**RECORDS SUPPLIED:**
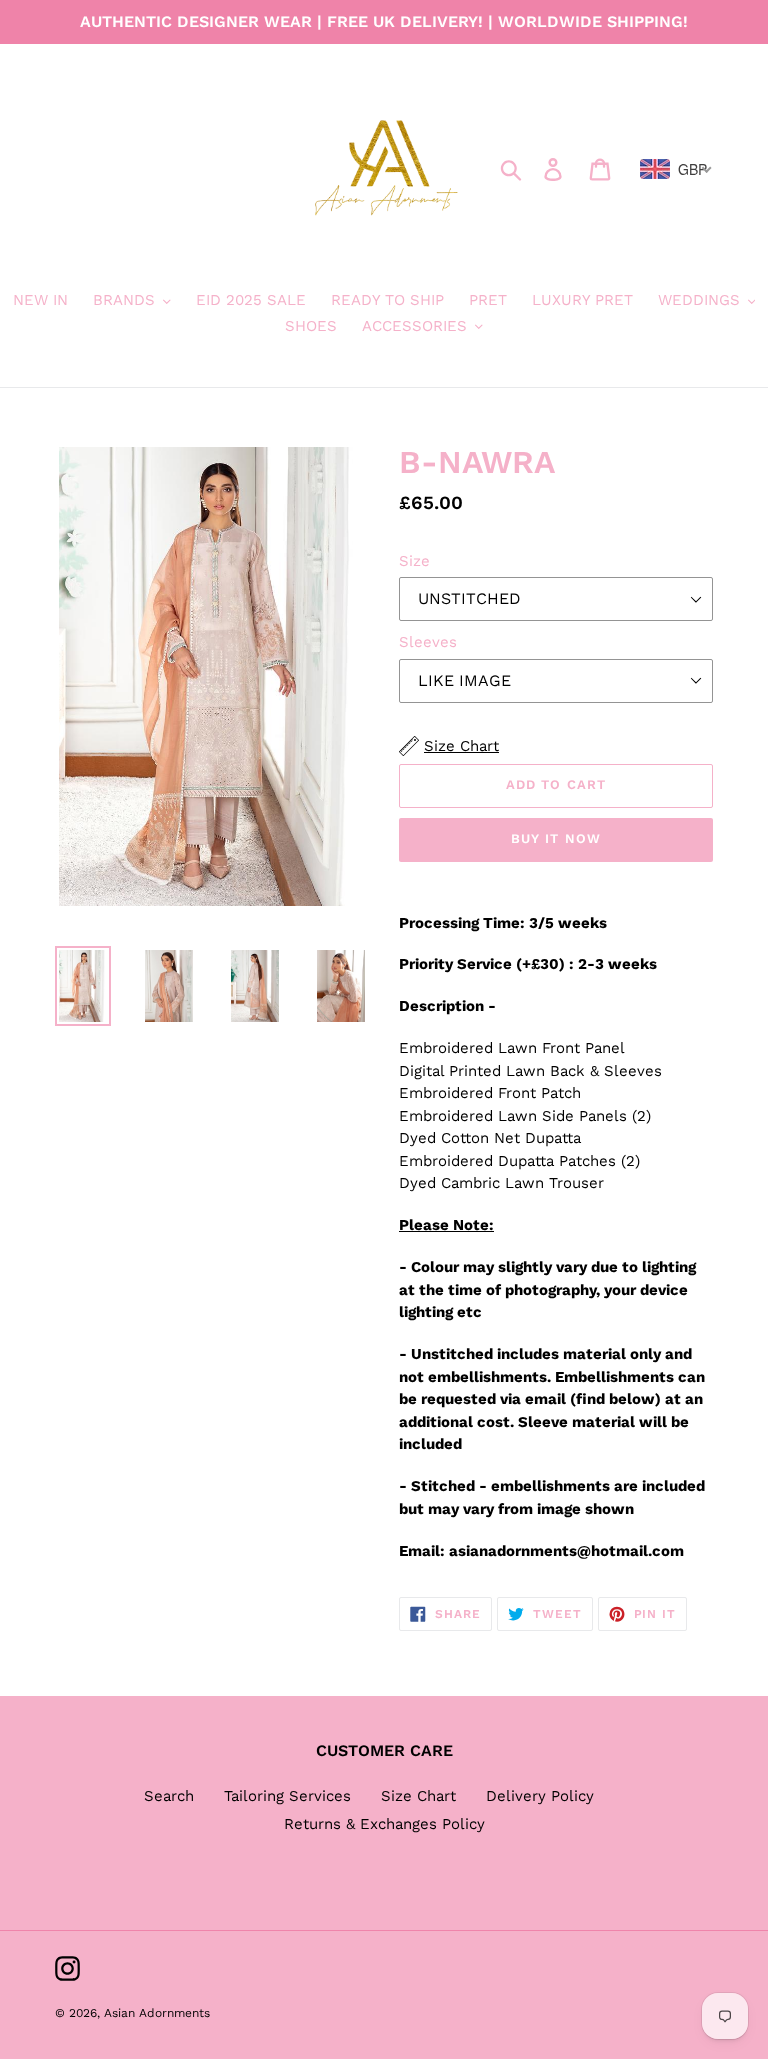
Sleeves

==

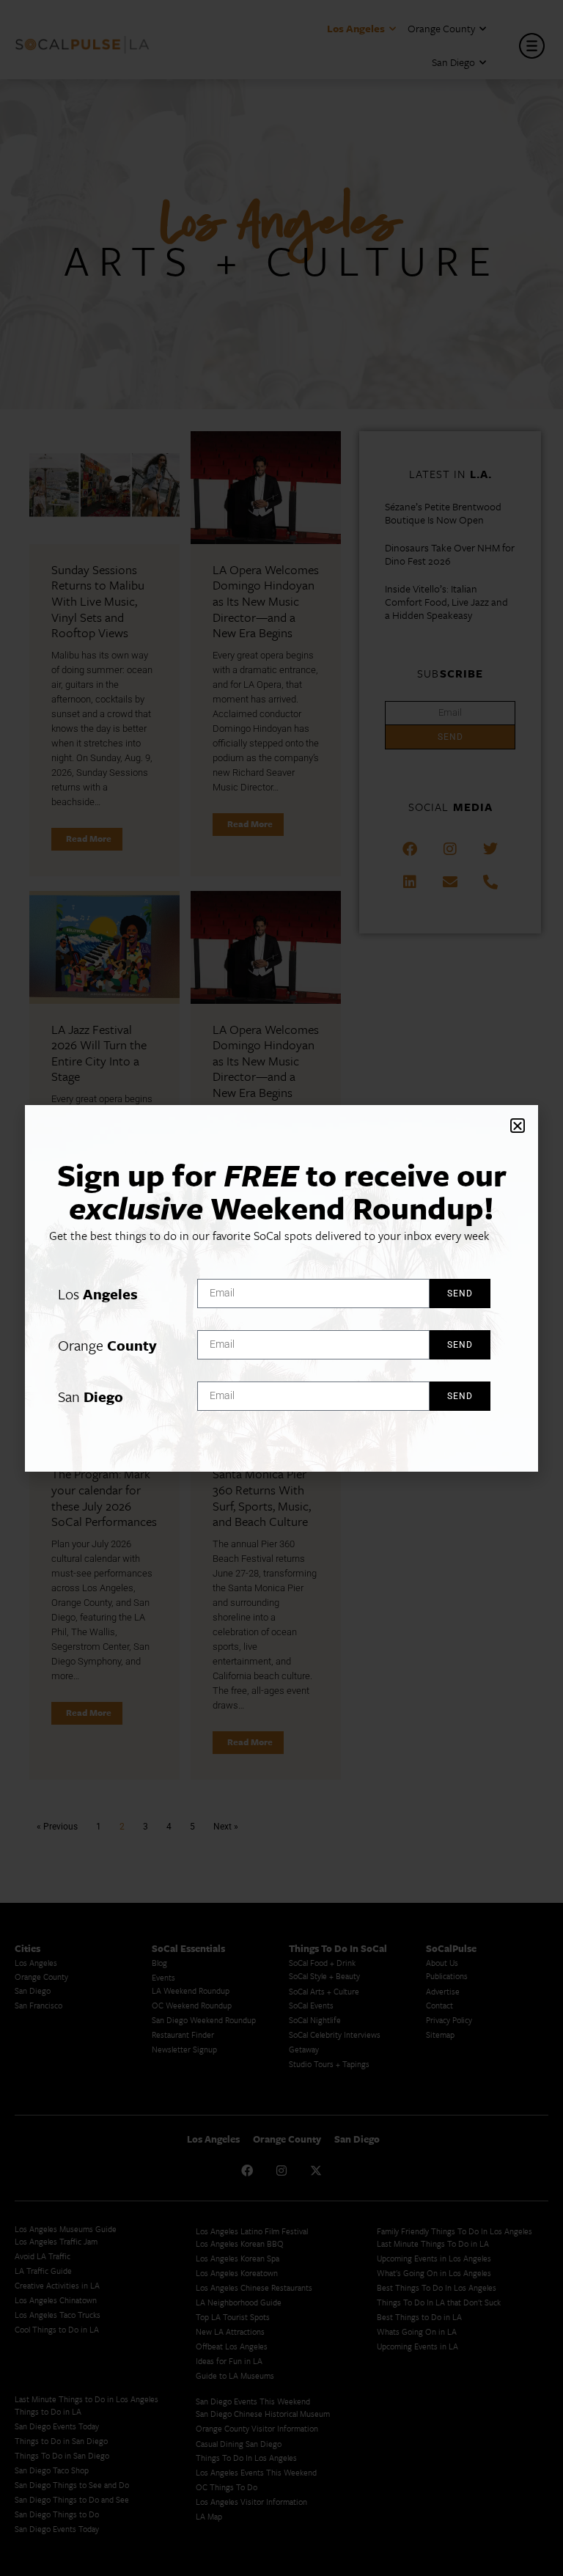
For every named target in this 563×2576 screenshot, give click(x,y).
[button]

==

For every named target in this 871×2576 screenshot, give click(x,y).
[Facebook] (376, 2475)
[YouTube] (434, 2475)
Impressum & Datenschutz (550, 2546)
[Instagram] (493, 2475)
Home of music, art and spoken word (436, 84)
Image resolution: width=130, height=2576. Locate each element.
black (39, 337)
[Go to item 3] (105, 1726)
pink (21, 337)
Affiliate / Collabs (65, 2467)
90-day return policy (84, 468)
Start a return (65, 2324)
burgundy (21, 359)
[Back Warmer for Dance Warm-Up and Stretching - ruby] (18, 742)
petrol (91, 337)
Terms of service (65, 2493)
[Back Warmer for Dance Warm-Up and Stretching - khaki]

**ASSIGNMENT:**
Among the records above, a stretch begins at the line containing "Impressum & Datenschutz (550, 2546)" and ends at the line containing "[Back Warmer for Dance Warm-Up and Stretching - ruby]". Restate that stretch word for word, and nothing else.

**EXERCISE OUTPUT:**
Impressum & Datenschutz (550, 2546)
[Instagram] (493, 2475)
Home of music, art and spoken word (436, 84)
Image resolution: width=130, height=2576. Locate each element.
black (39, 337)
[Go to item 3] (105, 1726)
pink (21, 337)
Affiliate / Collabs (65, 2467)
90-day return policy (84, 468)
Start a return (65, 2324)
burgundy (21, 359)
[Back Warmer for Dance Warm-Up and Stretching - ruby] (18, 742)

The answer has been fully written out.